Monday, January 23, 2012

Tootsie. A Review.

     During the special features Dustin Hoffman admitted this was a comedy.  That was the first it had occurred to me.  I wanted to like Tootsie a great deal; it's a classic of sorts and I wanted to be in touch with a classic.  But gosh darn it if I'm not just a little too dim to find what was so uproarious about it.
     I imagine 30 years ago, seeing Dustin Hoffman in a dress was enough to make everyone laugh.  That must be it.  All of the laughs must have come from the very premise of a man in a dress.  OH!  Now I get it.  Man in dress = hilarity.  If I have learned anything in my years of studying comedy, it should have been that.
     Except I don't actually think that's what it was.  I do think that 30 years ago, Dustin Hoffman in a dress was funnier than it is today.  We've gotten over it a bit, so I'm over reacting a tad.  And really, there was more to Dustin Hoffman in a dress then say, the asshats from Work It.  Tootsie was at least some sort of social experiment.  Dustin Hoffman seemed to take the character of Dorothy Michaels very seriously.  He was very curious about life as a woman.  Sure, he did it so he could get work (his character, not him), but he did it well and then internalized it.
     My simple initial reaction was that I didn't care for it much.  Had I seen it 30 years ago I may have felt differently.  It is definitely a tale of the changing times; being a woman in the 80s, being a man in the 80s, getting along in the 80s.  It's interesting to watch how much has changed and how much has not changed.  Perhaps the circumstances have changed, but the feelings really don't.

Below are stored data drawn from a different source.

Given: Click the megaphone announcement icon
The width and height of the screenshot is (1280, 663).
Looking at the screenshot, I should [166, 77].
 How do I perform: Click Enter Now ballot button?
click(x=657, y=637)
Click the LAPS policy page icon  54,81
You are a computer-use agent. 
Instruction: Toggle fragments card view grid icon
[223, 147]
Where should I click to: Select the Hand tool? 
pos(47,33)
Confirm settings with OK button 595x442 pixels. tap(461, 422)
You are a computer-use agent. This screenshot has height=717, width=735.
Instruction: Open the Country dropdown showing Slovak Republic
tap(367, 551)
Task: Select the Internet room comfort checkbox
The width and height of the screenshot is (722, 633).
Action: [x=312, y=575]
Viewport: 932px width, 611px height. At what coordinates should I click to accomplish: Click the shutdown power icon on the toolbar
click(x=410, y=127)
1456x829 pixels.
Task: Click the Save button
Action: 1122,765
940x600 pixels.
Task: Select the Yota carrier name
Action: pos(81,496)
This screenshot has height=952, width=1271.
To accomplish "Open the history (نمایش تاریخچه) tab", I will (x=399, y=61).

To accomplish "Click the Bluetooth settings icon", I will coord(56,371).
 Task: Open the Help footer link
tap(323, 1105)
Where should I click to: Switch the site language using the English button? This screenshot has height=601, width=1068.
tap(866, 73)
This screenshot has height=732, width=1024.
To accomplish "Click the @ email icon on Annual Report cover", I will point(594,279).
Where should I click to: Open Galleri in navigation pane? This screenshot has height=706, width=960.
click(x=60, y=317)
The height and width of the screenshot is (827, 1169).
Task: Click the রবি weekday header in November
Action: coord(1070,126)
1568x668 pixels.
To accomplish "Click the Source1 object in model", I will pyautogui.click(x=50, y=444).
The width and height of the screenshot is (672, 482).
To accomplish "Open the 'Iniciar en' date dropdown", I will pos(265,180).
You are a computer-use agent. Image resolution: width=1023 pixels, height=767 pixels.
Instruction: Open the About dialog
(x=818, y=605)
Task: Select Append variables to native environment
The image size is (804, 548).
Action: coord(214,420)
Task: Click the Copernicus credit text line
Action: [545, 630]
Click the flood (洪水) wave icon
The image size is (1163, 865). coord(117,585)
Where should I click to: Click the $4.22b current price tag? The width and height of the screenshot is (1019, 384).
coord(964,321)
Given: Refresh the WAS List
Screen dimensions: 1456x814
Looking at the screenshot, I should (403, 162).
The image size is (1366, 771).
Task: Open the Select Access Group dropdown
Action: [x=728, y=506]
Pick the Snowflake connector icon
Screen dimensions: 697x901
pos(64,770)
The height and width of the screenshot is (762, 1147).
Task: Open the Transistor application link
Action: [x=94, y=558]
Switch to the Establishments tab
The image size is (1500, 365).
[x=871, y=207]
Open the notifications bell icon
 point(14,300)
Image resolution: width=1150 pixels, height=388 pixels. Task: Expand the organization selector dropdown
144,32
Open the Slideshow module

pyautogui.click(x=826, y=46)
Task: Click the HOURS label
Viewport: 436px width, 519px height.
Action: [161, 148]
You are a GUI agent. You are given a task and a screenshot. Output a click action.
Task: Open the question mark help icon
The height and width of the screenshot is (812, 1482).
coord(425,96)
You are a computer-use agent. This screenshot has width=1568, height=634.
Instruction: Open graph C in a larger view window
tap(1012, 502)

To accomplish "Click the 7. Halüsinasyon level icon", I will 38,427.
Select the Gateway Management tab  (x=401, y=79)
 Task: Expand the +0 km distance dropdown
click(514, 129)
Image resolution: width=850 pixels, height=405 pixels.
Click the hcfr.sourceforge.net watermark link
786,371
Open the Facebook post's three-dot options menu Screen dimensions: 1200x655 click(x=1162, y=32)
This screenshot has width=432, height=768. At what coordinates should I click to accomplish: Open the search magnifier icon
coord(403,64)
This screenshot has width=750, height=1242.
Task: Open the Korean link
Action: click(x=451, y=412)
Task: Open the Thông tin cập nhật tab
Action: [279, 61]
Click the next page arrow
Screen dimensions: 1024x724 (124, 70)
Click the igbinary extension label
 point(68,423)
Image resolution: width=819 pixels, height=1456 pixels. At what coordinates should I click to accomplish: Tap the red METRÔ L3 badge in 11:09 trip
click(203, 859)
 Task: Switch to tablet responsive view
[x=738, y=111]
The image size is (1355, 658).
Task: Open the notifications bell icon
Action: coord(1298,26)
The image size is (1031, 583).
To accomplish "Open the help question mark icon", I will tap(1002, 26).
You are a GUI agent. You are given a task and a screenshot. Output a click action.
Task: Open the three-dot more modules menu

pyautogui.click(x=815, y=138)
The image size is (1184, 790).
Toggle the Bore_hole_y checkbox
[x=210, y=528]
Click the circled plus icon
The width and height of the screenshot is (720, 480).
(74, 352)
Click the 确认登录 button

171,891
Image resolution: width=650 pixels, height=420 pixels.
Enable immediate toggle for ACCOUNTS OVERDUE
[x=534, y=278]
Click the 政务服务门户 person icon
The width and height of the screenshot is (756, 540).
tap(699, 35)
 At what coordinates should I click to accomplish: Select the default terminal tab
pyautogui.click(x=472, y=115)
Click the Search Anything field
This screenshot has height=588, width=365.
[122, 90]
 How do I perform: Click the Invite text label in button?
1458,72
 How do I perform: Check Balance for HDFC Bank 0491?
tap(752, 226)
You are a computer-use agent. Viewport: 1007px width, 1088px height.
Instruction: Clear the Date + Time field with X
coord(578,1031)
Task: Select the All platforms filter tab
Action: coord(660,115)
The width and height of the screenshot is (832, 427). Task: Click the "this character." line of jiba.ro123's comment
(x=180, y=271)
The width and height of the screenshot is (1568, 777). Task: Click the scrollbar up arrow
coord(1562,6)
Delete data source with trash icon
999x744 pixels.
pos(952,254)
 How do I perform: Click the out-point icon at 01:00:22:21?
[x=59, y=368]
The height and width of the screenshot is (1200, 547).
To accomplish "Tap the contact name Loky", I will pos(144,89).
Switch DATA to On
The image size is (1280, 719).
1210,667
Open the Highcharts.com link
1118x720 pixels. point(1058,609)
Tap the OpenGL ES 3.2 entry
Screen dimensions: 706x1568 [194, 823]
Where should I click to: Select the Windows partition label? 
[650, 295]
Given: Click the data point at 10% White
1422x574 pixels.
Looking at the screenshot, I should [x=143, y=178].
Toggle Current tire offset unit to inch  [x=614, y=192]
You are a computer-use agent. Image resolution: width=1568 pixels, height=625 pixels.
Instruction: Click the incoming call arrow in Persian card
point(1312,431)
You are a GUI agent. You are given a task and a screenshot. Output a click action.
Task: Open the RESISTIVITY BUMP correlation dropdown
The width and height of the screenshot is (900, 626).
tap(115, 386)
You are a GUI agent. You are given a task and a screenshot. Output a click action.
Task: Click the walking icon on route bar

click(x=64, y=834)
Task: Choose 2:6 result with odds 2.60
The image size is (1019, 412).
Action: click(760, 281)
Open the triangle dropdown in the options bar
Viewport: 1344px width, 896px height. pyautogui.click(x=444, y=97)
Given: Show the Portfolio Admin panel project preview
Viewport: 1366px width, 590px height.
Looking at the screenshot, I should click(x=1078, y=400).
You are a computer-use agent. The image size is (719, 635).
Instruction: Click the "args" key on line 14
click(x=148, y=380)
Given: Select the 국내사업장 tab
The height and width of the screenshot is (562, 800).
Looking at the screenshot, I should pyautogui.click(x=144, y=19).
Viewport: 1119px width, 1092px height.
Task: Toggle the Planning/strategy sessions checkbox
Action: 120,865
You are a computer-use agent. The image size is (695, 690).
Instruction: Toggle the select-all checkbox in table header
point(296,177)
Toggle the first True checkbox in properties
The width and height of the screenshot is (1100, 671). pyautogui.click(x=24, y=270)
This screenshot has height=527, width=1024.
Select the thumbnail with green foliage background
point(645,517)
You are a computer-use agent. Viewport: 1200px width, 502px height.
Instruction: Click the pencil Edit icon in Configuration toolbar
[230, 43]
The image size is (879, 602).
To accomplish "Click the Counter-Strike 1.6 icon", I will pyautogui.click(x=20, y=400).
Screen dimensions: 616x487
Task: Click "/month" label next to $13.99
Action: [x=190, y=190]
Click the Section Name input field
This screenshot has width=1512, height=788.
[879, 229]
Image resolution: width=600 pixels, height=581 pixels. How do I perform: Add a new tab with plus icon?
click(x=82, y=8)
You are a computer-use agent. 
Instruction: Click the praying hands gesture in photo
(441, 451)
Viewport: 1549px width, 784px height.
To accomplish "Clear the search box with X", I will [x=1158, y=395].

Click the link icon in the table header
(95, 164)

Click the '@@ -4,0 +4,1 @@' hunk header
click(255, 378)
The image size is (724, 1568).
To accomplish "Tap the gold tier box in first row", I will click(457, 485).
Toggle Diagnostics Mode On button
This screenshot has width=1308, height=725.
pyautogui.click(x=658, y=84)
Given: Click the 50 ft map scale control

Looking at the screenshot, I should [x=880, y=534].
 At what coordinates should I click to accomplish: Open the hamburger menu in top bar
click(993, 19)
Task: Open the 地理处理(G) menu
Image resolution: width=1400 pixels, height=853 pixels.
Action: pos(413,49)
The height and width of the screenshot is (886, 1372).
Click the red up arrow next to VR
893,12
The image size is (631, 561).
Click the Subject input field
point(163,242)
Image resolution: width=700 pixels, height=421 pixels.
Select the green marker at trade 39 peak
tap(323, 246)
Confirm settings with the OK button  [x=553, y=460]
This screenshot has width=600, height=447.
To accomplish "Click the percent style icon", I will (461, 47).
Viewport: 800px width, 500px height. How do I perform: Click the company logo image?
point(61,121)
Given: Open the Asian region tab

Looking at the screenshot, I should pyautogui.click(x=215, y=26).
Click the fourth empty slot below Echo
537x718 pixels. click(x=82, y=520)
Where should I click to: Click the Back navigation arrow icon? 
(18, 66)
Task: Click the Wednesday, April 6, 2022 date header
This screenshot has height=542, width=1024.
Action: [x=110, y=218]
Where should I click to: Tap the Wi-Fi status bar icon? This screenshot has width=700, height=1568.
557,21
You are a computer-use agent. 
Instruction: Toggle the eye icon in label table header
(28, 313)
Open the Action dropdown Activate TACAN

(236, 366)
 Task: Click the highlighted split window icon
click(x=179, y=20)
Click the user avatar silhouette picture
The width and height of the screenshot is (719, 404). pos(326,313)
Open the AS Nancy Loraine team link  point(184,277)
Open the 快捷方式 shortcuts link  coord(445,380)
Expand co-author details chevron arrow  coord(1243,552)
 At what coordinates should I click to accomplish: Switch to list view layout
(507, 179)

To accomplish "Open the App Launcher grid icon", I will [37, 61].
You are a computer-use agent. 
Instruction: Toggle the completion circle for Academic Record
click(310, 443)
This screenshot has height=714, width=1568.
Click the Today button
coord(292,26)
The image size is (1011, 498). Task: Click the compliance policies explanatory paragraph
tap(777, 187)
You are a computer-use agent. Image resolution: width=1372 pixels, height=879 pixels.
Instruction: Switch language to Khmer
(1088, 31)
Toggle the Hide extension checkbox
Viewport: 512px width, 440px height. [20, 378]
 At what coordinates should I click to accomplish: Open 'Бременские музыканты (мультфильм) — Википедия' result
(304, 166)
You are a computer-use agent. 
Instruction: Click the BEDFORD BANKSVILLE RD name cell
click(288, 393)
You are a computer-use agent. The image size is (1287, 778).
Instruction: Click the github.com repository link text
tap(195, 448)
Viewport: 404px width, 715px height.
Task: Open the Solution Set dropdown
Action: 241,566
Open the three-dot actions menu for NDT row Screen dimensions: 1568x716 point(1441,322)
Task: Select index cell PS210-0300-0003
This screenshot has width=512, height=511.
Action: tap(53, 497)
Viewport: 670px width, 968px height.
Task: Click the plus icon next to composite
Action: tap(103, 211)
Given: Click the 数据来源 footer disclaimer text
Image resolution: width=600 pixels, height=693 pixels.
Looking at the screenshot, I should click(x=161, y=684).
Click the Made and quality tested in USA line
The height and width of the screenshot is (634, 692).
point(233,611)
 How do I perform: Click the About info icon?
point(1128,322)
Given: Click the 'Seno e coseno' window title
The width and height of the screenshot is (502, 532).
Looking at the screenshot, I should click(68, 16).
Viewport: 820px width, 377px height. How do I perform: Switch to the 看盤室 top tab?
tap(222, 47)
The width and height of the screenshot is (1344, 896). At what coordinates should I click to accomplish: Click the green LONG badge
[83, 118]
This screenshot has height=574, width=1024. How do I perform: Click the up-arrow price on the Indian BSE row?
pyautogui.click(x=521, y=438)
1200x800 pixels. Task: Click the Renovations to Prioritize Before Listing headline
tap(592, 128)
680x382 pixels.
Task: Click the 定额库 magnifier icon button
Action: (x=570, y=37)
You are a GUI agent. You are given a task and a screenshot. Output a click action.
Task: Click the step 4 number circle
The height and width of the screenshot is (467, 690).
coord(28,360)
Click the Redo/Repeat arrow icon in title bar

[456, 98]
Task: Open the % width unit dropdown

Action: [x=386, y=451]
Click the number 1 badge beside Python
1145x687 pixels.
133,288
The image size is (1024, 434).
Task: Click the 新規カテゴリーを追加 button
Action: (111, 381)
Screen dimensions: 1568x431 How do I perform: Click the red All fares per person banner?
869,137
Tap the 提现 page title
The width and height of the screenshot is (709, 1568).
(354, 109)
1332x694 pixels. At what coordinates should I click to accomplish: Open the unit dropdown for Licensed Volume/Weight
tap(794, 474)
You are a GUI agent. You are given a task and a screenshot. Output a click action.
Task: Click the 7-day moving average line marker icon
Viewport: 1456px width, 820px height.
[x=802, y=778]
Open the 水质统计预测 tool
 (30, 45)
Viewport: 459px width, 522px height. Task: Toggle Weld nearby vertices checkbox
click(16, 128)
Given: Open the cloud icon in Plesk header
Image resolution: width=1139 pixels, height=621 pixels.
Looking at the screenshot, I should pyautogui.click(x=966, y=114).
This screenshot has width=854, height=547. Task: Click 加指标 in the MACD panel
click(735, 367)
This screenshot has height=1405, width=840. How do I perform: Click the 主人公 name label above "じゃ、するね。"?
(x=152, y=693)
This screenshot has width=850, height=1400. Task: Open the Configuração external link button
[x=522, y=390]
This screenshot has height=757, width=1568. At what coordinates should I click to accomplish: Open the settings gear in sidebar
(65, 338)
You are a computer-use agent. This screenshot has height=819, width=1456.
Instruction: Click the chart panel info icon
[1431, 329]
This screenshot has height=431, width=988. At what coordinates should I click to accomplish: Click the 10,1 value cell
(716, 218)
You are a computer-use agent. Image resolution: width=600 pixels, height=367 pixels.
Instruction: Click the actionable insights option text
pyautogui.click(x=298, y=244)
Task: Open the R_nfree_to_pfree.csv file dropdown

     I'm struck by the scene(s) where Michael Dorsey, dressed as Dorothy Michaels, watches women being treated like shit as finally sees it.  He stands up for himself and the other women and becomes a role model for them.  At first I think "that's nice" and then I think "that's sad."  There is a piece of walk-a-mile-in-someone-else's-shoes to it.  There's also a piece of it-takes-a-man.  I suppose he sums it up nicely at the end with his speech about being a woman taught him to be a better man.  And I suppose if I was a little dumb and it was 1982, I'd think that was sweet.
     It was a comedy that wasn't really very funny.  It was a comedy because it's wasn't a drama.  It was a comedy that was 2-hours long.  It wasn't a bad movie, not by any means.  It was very well done; it was well acted, well written, and well lit.  I just didn't care for it very much.